A few weeks ago, tech journalist Mat Honan suffered a similar attack. And those are just the ones you hear about—a Google representative told Fallows that there are thousands of attacks against Google accounts every day.

But you don’t need to be a victim of a hacker to lose stuff in the cloud. In fact, according to a 2007 study by a trade organization called the IT Policy Compliance Group, malicious attacks cause only a fraction of online data losses. By far the largest cause is human error—you accidentally delete an important document in Google Docs, say.
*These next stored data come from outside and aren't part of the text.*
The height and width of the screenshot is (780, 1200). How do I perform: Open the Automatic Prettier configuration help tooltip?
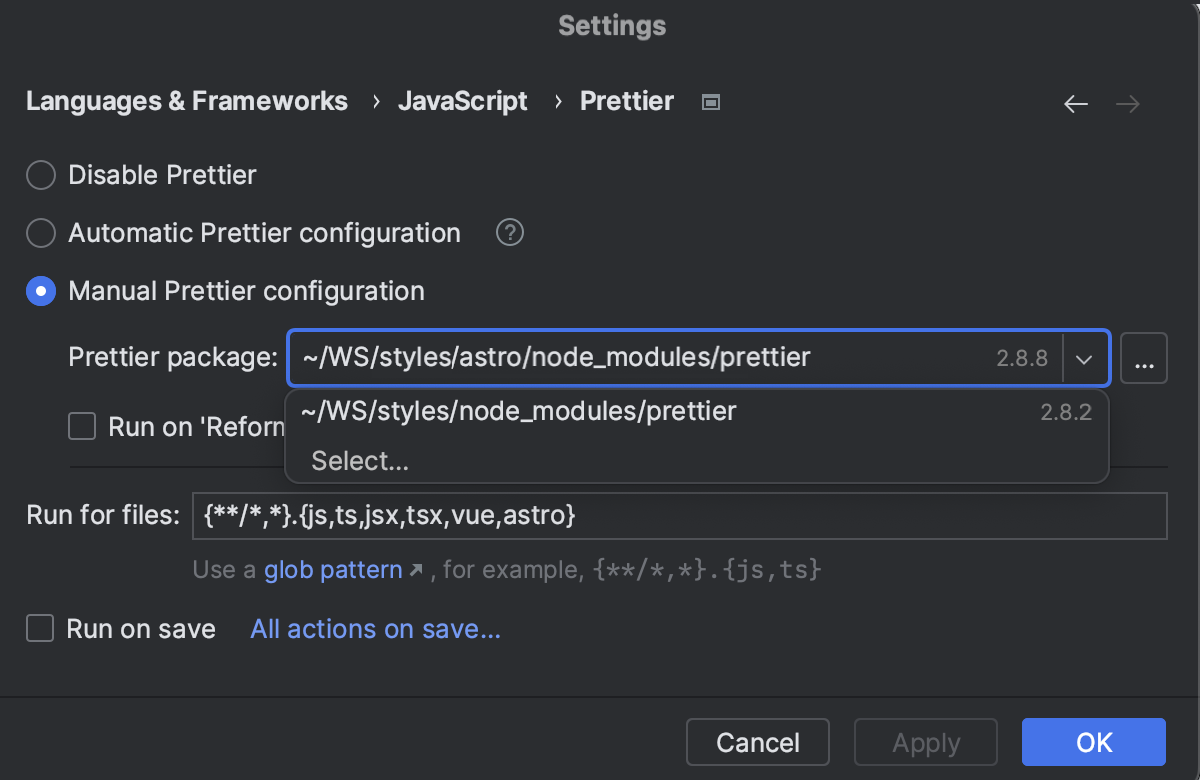pos(510,233)
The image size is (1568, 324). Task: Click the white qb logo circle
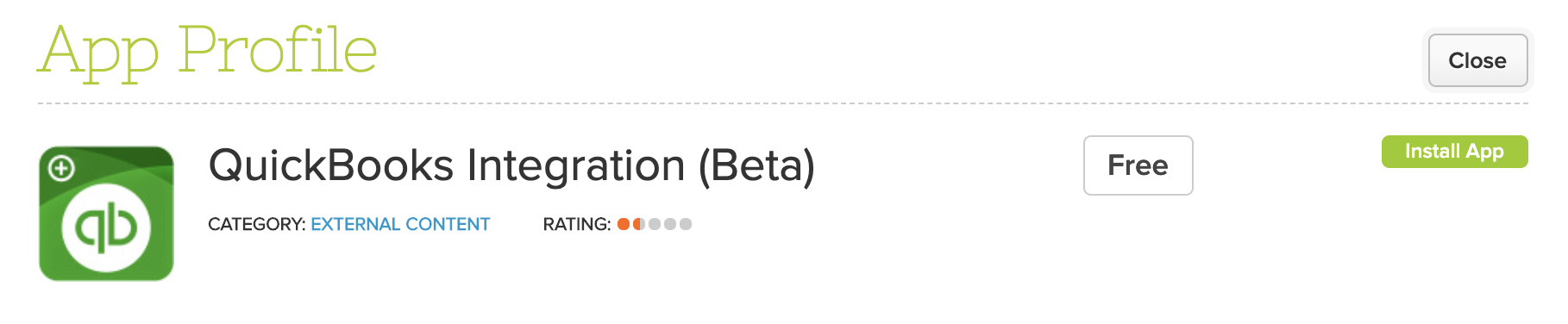pyautogui.click(x=106, y=228)
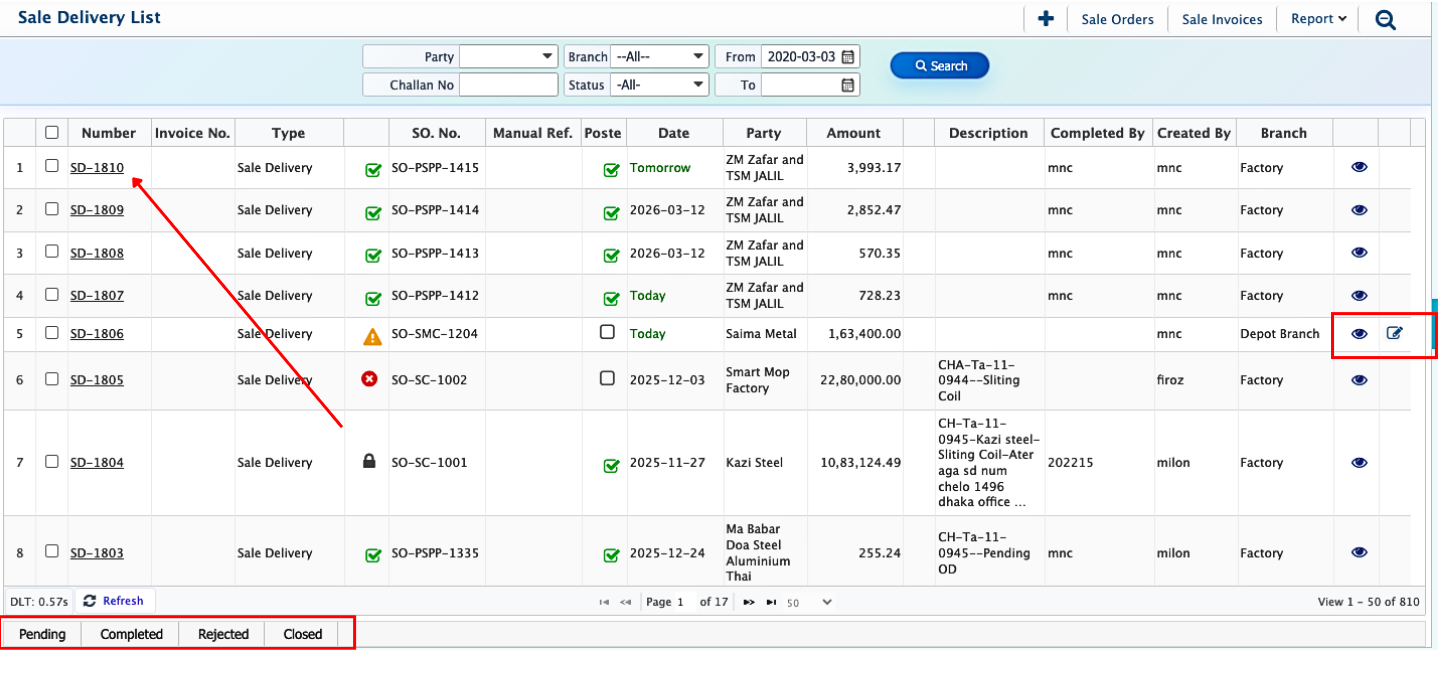Image resolution: width=1438 pixels, height=673 pixels.
Task: Open the From date calendar picker
Action: [848, 57]
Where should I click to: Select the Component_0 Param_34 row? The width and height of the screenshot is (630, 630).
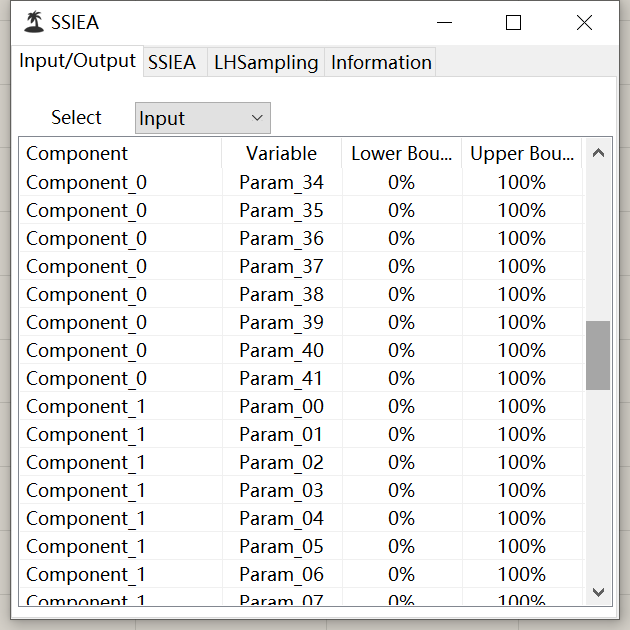coord(301,182)
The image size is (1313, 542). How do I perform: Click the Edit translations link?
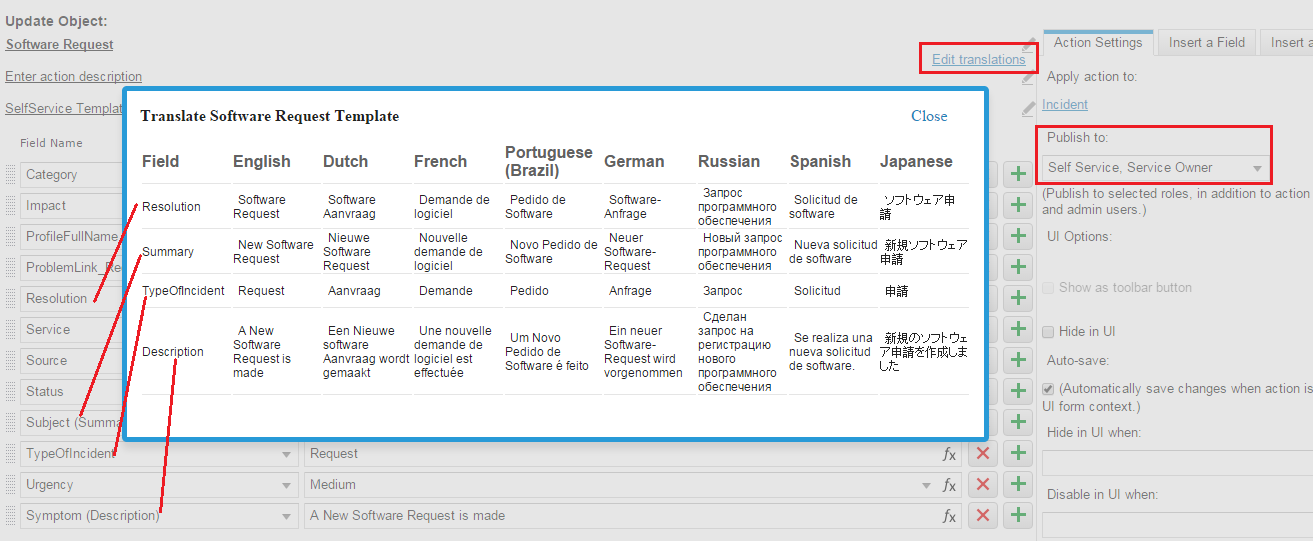coord(978,60)
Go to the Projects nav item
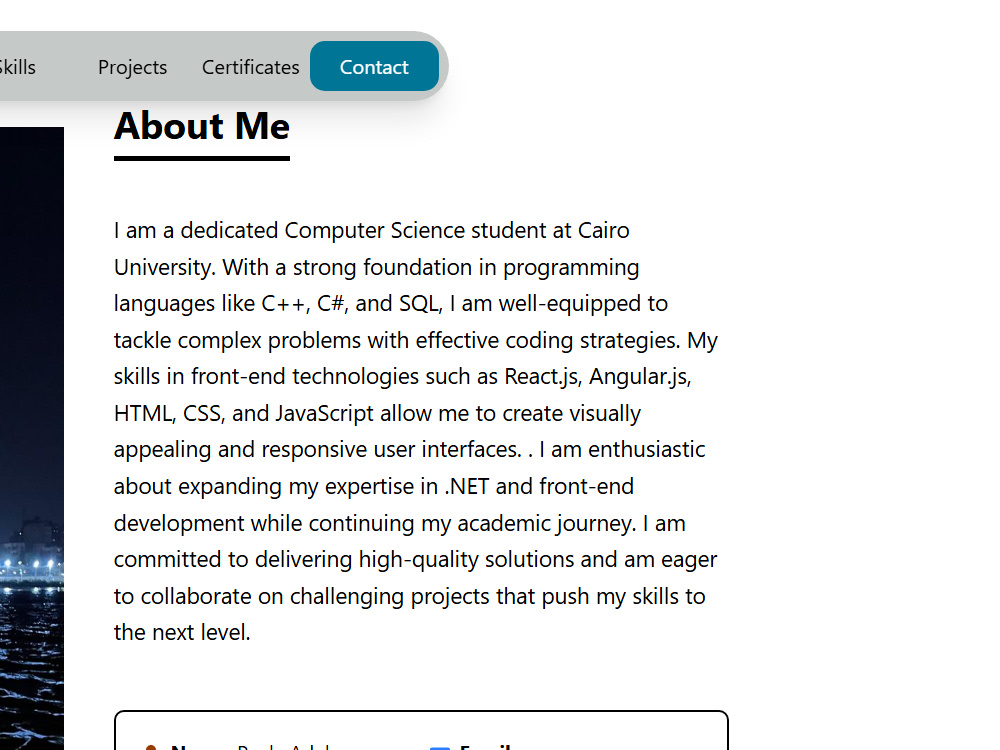This screenshot has width=1000, height=750. pyautogui.click(x=133, y=67)
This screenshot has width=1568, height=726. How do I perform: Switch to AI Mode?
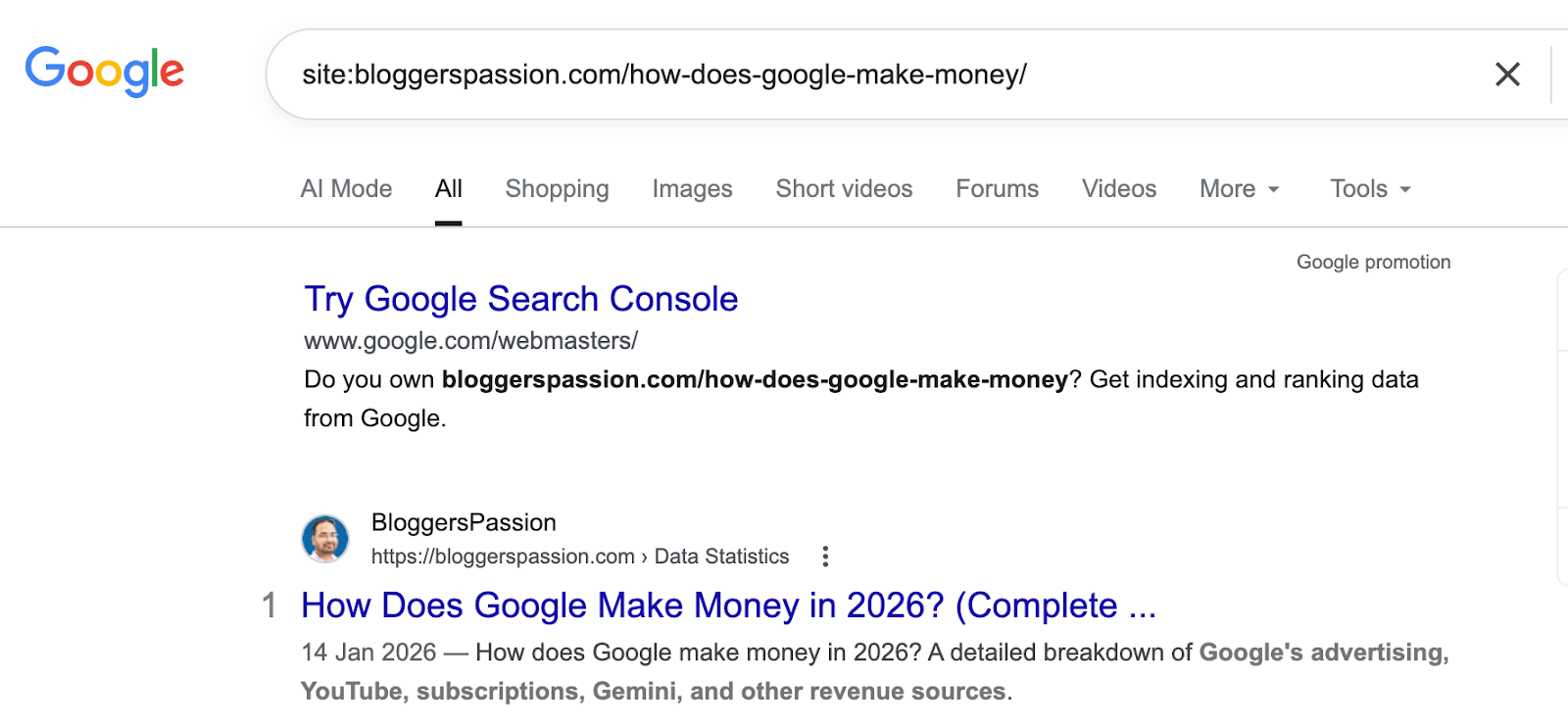tap(346, 188)
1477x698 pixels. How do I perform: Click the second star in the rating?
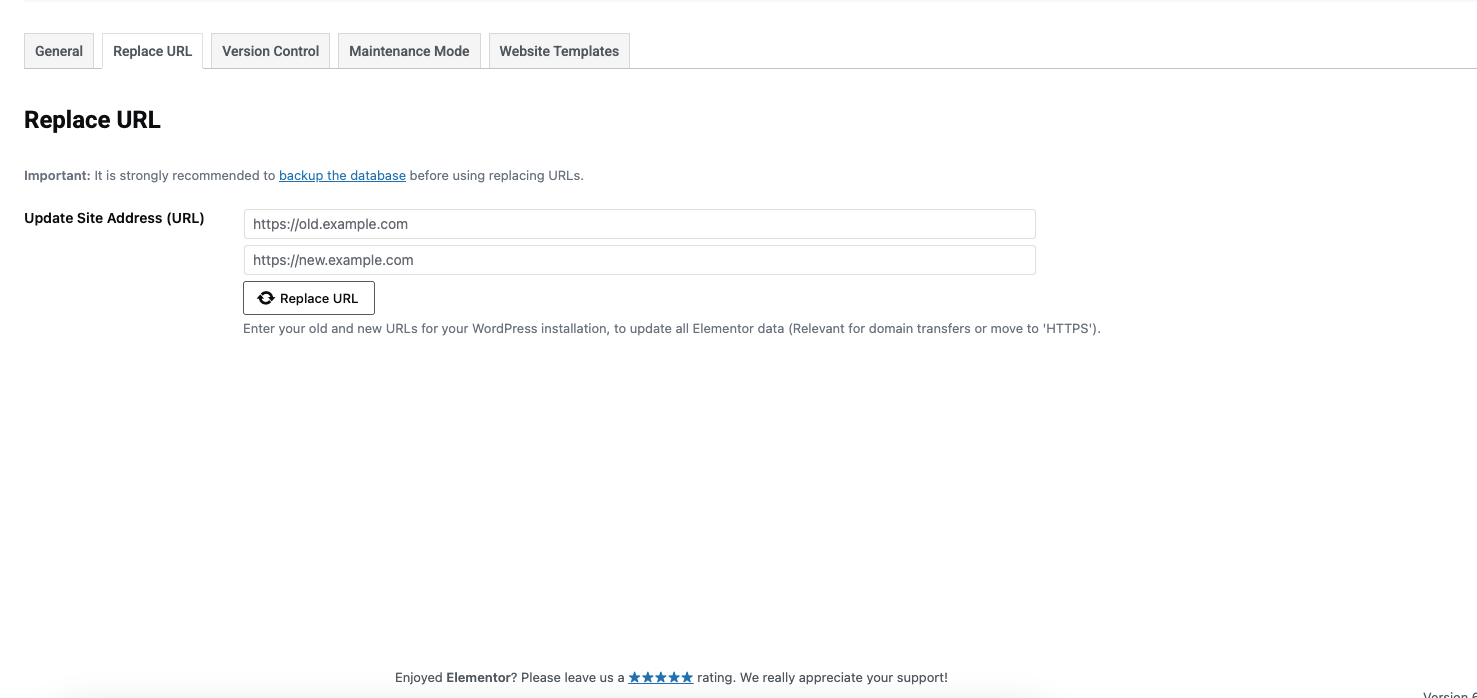coord(648,678)
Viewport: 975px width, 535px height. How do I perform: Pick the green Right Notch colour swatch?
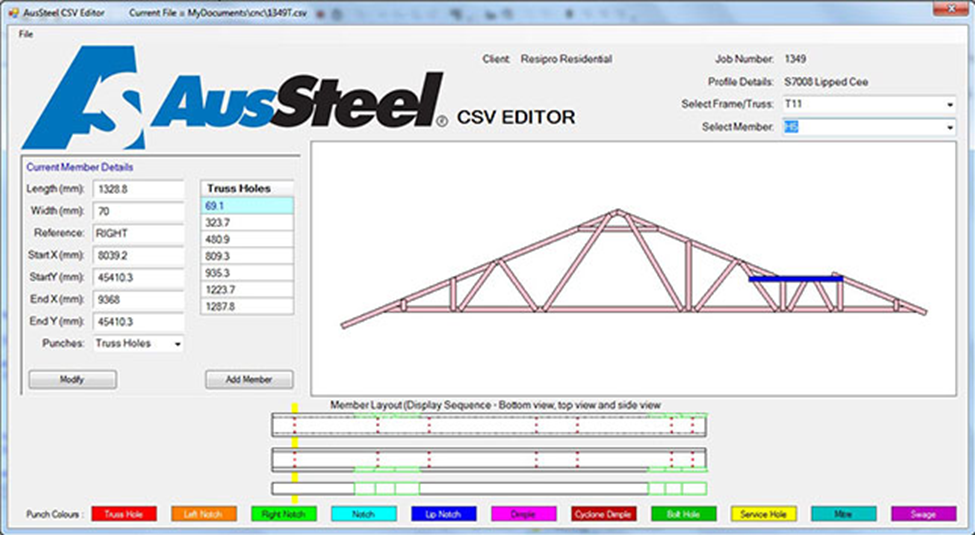click(x=284, y=514)
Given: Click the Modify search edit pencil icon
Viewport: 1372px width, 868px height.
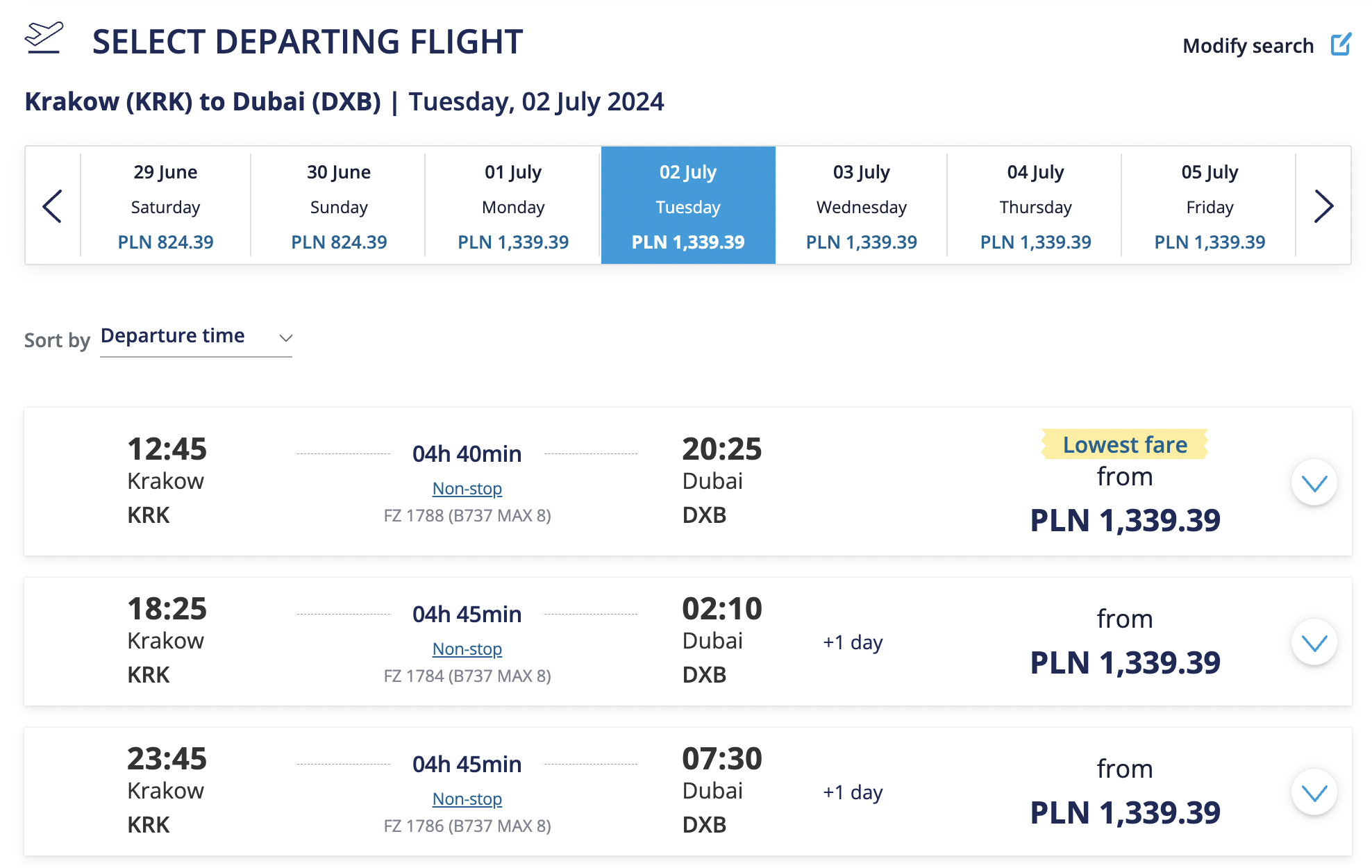Looking at the screenshot, I should coord(1341,44).
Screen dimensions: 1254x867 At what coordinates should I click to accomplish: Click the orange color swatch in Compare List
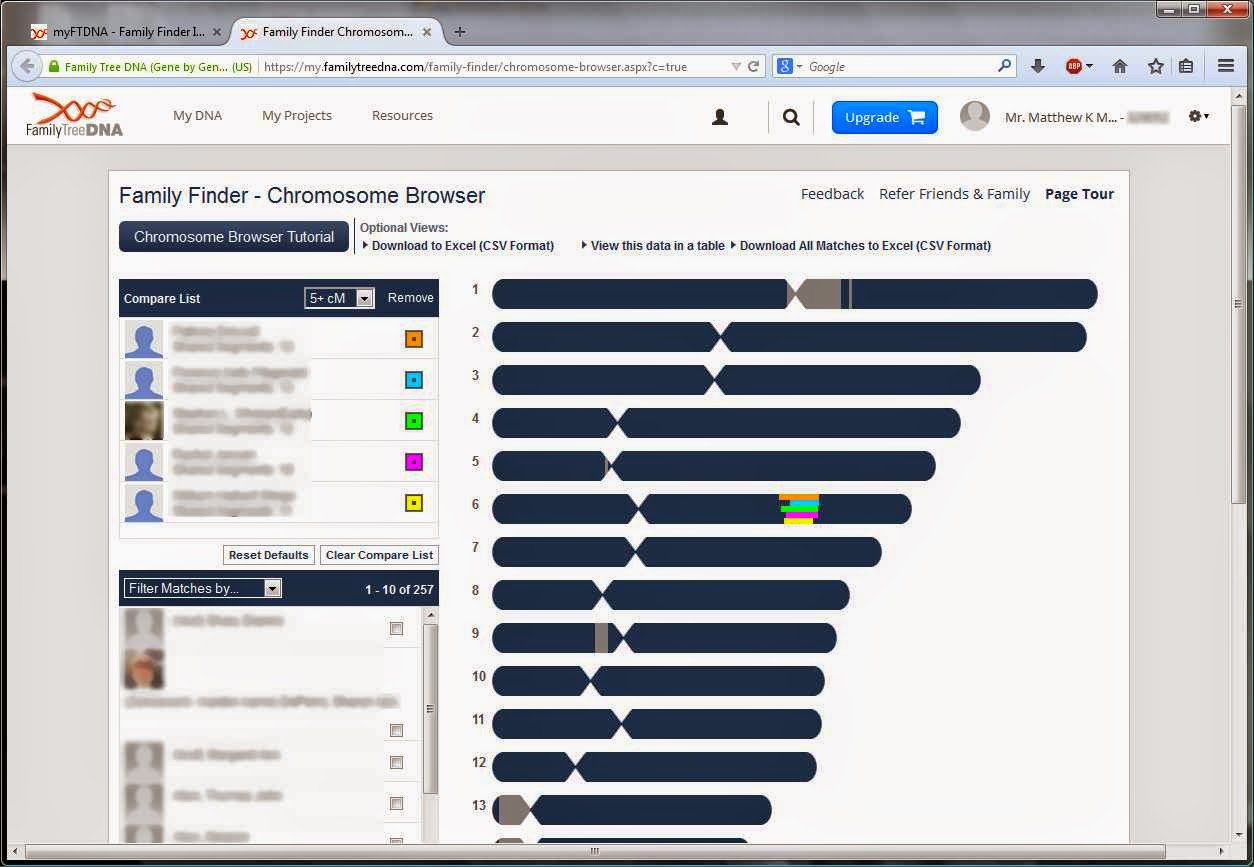pos(413,338)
It doesn’t even have to be your error: Earlier this month, in a widely circulated Gizmodo piece that carried the headline “Why the Cloud Sucks,” Apple co-founder Steve Wozniak wrote that after he upgraded to the latest version of the Mac OS, he noticed that one of his primary Google calendars suddenly disappeared. At first, he had no idea how it had happened—his other data was intact, so it didn’t look like a hack. Then, he got a notice from the makers of BusyCal, a popular calendar app for the Mac, telling him about an incompatibility with the new version of the Mac OS. The message had come too late: BusyCal, which Wozniak had set up to sync with Google, had deleted one of his calendars.

Backupify solves all these problems with a simple, brilliant innovation: It has no delete function. After you sign up to the service and authorize it to connect to your cloud accounts, Backupify regularly downloads and saves every item you have online—your messages, calendar appointments, contacts, and on and on. But if you delete something from your cloud account, Backupify does not mirror that action on its own servers. So if you, a hacker, or a third-party app trashes your account, it will remain intact at Backupify. Indeed, even if a hacker somehow gets into your Backupify account, he still wouldn’t be able to delete your data. The company’s Web interface has no delete button. The only way to delete your data from Backupify is to call up the company and send its staff a copy of your driver’s license and other credentials to prove that you are who you say you are.

And that gets to why cloud services can’t protect your data the way Backupify does. For privacy reasons, Google and Facebook have to offer customers a delete button that actually deletes your data. (In fact, Facebook has struggled to make delete actually work; in the past, some Facebook photos could still be accessed years after they’d supposedly been deleted. This week Facebook announced that when you delete a photo, it gets permanently removed from Facebook’s servers within 30 days.) Backupify can make deletion difficult only because it’s a third-party service dedicated to backup.

Backupify is about four years old, and in that time it has managed to gain thousands of paying customers, most of them businesses that are looking to protect their Google data. But the firm only has about 200,000 nonbusiness users, which sounds like too few to me. May says that on average, Backupify users restore—that is, undelete—about 3.38 items every year. In practice, that means that a lot of people aren’t restoring anything, and some people are restoring their entire accounts. (You can restore your stuff to your original cloud account, or you can download your data to your hard drive.)

May says that the number of undeletes proves how useful Backupify can be. “It shows you that this is a real problem,” he says. “It happens more than people think. It’s just not publicized very often.” Well, here you go: Let me publicize the heck out of it. You’re keeping all your precious data in the cloud, and it’s all just one accidental or malicious deletion away from oblivion. Signing up for Backupify is free, and it takes about two minutes to do so. What are you waiting for?